*POTONGAN TEKS*
<<<<

Drama "The Blues" dan Masa Depan Sarri
Kiper mbalelo Kepa Arrizabalaga akhirnya duduk manis di bangku cadangan. Tatap matanya kosong saat menyaksikan Willy Caballero mengawal gawang Chelsea dengan kokoh dan mengantarkan "The Blues" memenangi derbi London melawan Tottenham Hotspur tengah pekan lalu.
Manajer Maurizio Sarri dan asistennya Gianfranco Zola duduk hanya kurang dari satu meter di depan Kepa. Wajah mereka tampak santai setelah Pedro membuka gol kemenangan bagi Chelsea. Sejumlah pemain cadangan juga tampak rileks berbincang ringan dan saling bergurau selama pertandingan. Hanya Kepa yang kelihatan jadi pendiam, bahkan saat peluit akhir berbunyi dan Chelsea memastikan kemenangan. Tiga poin yang sangat penting untuk menjaga asa berlaga di Liga Champions musim depan tanpa Kepa di awah mistar gawang.
Apakah Sarri dan Zola telah mampu mengendalikan pasukannya yang belakangan mulai mempertanyakan taktik dan strategi mereka?
Menyimak agak detail suasana di Stamford Bridge, khususnya di deretan bangku cadangan, timbul pertanyaan, apakah “keluarga besar” Chelsea telah kembali menemukan harmoninya? Apakah suasana ruang ganti akan cepat pulih setelah pekan-pekan yang penuh drama dan perselisihan senyap? Apakah Sarri dan Zola telah mampu mengendalikan pasukannya yang belakangan mulai mempertanyakan taktik dan strategi mereka? Apakah manajemen telah menyingkirkan pikiran untuk mengganti tim Sarri? Apakah fans garis keras The Blues yang terkenal bawel telah puas?
Jawaban semua pertanyaan di atas tentu hanya waktu yang bisa menjelaskan. Namun untuk saat ini masih terlalu dini untuk mengatakan masalah non teknis Chesea telah sepenuhnya teratasi. Jika menyimak sejarahnya sejak dikendalikan oleh multi miliarder Rusia Roman Abramovich, tim asal London barat ini selalu diliputi drama. Pertikaian di ruang ganti, terutama antara kelompok pemain dengan pelatih menjadi warna dominan klub ini dalam satu dekade terakhir.

>>>>

[Entri tentang koordinat sasaran]
<<<<

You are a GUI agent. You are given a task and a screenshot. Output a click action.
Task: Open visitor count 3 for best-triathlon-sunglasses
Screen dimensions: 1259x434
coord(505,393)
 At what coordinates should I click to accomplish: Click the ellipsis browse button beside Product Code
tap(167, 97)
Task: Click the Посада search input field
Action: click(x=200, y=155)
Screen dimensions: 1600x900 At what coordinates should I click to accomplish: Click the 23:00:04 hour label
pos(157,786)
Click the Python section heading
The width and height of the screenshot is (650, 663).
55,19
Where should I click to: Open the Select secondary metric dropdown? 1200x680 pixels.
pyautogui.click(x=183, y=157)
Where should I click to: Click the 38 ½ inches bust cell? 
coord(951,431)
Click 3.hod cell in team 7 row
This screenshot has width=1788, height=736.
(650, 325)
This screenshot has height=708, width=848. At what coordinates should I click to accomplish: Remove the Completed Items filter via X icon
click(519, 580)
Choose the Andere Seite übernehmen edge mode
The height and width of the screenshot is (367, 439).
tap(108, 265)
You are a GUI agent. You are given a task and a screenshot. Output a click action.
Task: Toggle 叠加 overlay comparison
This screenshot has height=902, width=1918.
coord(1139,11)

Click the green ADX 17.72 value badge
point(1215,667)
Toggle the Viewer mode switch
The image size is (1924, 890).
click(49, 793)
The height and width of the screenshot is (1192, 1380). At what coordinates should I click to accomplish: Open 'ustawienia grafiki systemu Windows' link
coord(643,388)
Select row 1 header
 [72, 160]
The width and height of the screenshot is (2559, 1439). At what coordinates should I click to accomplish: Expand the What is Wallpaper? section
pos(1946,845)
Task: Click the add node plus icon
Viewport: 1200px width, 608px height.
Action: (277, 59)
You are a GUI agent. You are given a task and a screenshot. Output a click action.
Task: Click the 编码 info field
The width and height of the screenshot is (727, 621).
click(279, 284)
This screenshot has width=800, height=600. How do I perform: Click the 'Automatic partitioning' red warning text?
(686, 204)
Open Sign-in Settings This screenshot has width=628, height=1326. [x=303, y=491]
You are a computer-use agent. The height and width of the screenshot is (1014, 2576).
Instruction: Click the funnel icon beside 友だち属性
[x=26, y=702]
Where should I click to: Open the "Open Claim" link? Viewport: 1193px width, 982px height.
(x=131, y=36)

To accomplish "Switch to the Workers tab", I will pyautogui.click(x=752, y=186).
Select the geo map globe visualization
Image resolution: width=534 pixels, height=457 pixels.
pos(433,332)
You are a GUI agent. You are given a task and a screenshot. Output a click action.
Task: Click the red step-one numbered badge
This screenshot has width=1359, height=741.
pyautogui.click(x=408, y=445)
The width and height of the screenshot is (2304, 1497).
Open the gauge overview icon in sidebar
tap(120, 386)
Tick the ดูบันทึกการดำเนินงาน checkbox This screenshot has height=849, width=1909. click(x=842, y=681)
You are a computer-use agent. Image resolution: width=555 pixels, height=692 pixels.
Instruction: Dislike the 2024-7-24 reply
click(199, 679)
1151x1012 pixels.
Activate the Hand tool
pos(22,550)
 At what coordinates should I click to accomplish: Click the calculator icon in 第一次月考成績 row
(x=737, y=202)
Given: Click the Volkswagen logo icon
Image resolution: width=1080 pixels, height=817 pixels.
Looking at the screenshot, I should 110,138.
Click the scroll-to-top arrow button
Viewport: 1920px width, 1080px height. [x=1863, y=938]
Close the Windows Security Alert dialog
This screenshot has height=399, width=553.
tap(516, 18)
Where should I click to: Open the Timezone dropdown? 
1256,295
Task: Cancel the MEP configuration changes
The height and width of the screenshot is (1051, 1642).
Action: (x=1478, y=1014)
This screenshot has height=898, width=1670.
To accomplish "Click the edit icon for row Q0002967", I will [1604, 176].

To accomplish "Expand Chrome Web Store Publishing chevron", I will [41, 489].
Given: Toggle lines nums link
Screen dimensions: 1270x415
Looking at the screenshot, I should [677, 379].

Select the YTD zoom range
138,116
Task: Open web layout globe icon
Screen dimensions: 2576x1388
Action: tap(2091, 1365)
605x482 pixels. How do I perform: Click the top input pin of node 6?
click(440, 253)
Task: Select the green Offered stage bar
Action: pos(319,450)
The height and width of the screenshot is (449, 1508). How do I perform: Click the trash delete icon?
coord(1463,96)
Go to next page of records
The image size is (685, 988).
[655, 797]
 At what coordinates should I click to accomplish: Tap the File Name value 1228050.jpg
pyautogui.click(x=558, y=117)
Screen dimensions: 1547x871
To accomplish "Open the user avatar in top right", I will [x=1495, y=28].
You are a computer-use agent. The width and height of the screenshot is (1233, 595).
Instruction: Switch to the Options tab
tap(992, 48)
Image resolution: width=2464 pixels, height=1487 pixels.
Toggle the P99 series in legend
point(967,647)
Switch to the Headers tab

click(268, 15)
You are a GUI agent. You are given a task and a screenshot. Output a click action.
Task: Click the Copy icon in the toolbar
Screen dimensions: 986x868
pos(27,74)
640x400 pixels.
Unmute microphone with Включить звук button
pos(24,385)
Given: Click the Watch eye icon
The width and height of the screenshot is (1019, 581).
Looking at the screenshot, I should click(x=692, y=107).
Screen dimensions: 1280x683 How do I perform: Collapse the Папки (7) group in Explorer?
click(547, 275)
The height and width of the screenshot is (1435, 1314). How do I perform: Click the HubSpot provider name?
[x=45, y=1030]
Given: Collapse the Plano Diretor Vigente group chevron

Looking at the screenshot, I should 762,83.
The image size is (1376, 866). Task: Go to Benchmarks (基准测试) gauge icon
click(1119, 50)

>>>>

*TUJUAN TUGAS*
1. Terjemahkan kalimat berikut dari potongan teks ke dalam bahasa Inggris: "Manajer Maurizio Sarri dan asistennya Gianfranco Zola duduk hanya kurang dari satu meter di depan Kepa."
2. Daftarkan semua nama orang yang disebut dalam potongan teks.
Baris-baris tersebut tidak berhubungan dengan potongan teks.

*PEMBAHASAN JAWABAN*
1. Manager Maurizio Sarri and his assistant Gianfranco Zola sat less than one meter in front of Kepa.

2. Kepa Arrizabalaga, Willy Caballero, Maurizio Sarri, Gianfranco Zola, Pedro, Roman Abramovich